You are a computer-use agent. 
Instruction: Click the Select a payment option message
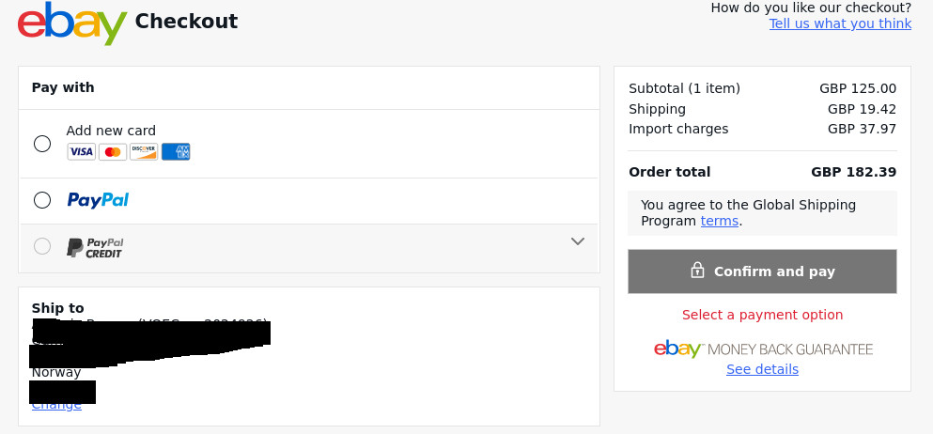point(762,315)
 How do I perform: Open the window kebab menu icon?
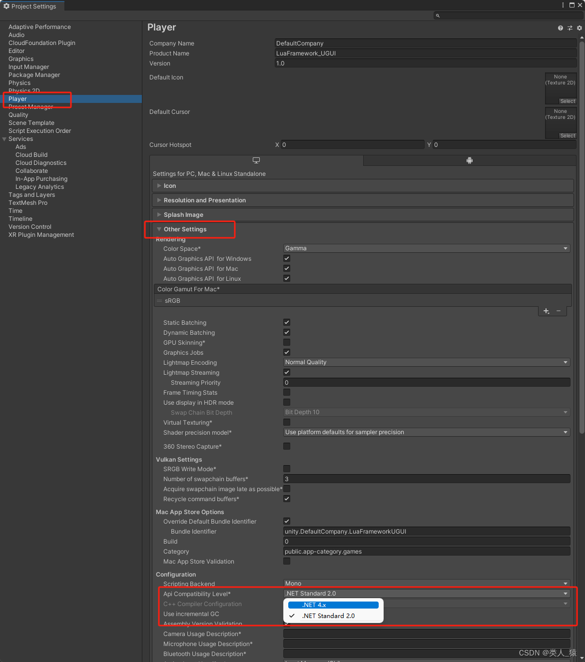(563, 5)
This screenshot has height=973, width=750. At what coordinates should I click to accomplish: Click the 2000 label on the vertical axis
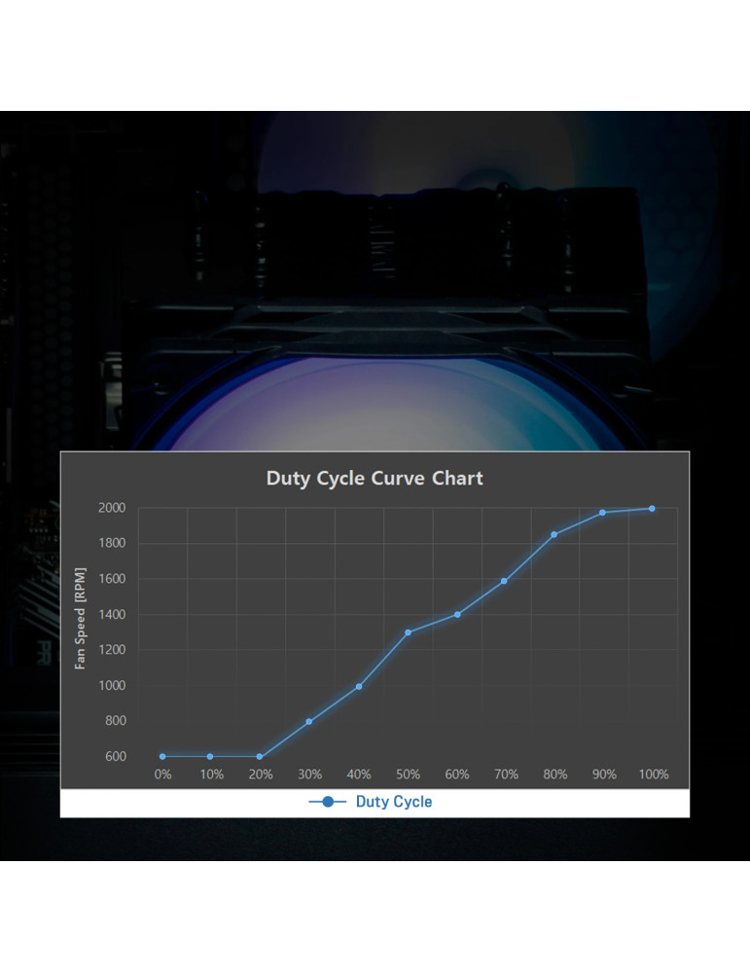112,508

◆ **Exercise**:
Every line between the one containing "Instruction: Click the" and the last line of the data above, both included, should be copied exactly, but not the pictures.

◆ **Solution to this problem**:
Instruction: Click the Select a payment option message
point(762,315)
 How do I perform: Open the window kebab menu icon?
(563, 5)
This screenshot has height=973, width=750. At what coordinates should I click to accomplish: Click the 2000 label on the vertical axis
112,508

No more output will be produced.